Like many good ideas, it came quite accidentally, in the family kitchen in Whistler where she was looking for ways to fuel her body for training in those years of singular focus.

She found her secret training weapon in quinoa — for breakfast.

Now she's sharing her secret. It's called Jules Fuel. And it hit Whistler shelves a few days before Christmas — the same day as Murray's 25th birthday.

"It's just been such a long time in the making, so to actually see it in real life is pretty cool," said Murray, bubbling with excitement while on a break during a jam-packed holiday schedule where she is booked solid at Whistler Blackcomb with the "Ski with an Olympian" program.

Murray is a Whistler golden girl — born and bred in the mountains, the only offspring of two ski champions, an Olympian both on the slopes and off where you can't help but be infected with her energy and passion.

She began making her own "superfood" concoctions at home about two years before the 2010 Games as she tried to find ways to optimize her training.

The quinoa breakfast set her up for an energy-filled morning, where she wouldn't get truly hungry until 1 p.m.

"It's definitely something that you can easily train on because your energy is sustained throughout the day," she said.

There is a reason why quinoa is rated one of the top health foods. It's high in protein, a complex carbohydrate with low glycemic index, low in calories and it tastes good, too.

Murray's recipe includes: goji berries, chia seeds, sunflower seeds, pumpkin seeds, flax seeds, rolled oats and Thompson raisins. It's 100 per cent organic, vegan, high fibre and antioxidant rich.

It's taken hours of work to find the right balance — something that tastes good, is easy to make and offers optimum health rewards.

Data extract:
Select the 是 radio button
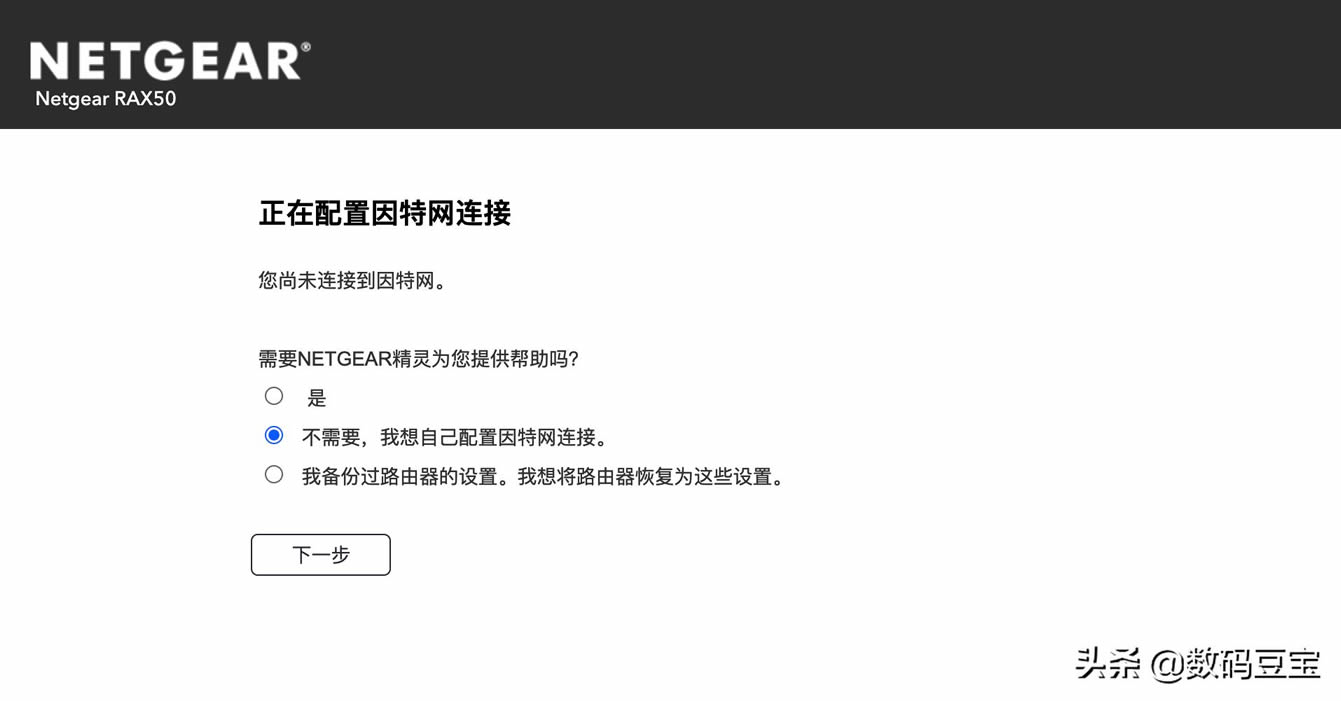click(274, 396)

* * *

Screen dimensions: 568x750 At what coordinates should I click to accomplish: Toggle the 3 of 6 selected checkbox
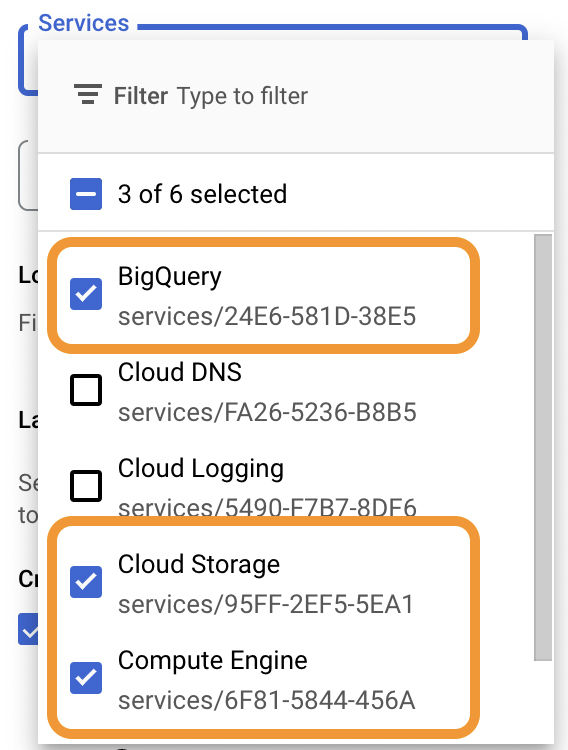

...

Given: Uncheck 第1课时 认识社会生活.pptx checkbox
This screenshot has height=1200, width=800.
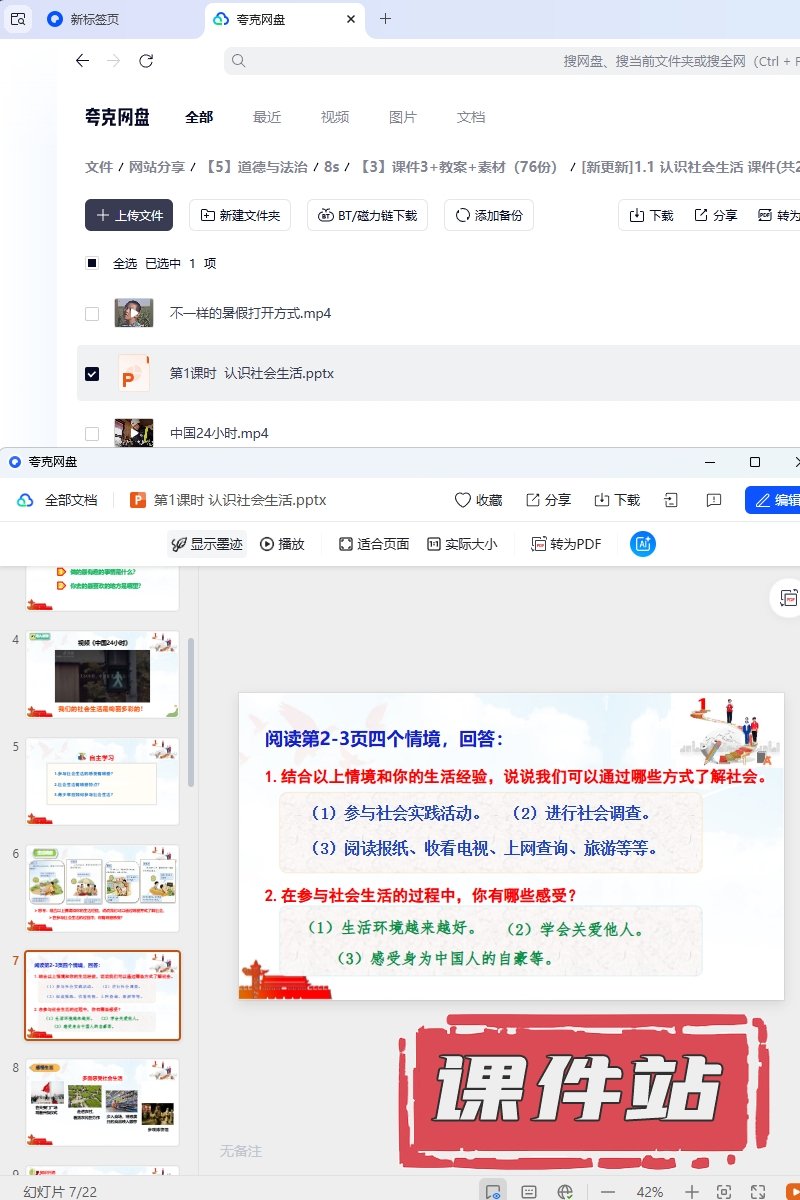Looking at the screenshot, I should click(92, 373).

Work task: Rewrite the paragraph of the Jules Fuel article that begins "Murray's recipe includes:" as a bulleted list, keeping every ingredient and quality it names. The entries have nothing to do with the text.

Problem solution:
Ingredients:
- Goji berries
- Chia seeds
- Sunflower seeds
- Pumpkin seeds
- Flax seeds
- Rolled oats
- Thompson raisins

Qualities:
- 100 percent organic
- Vegan
- High fiber
- Rich in antioxidants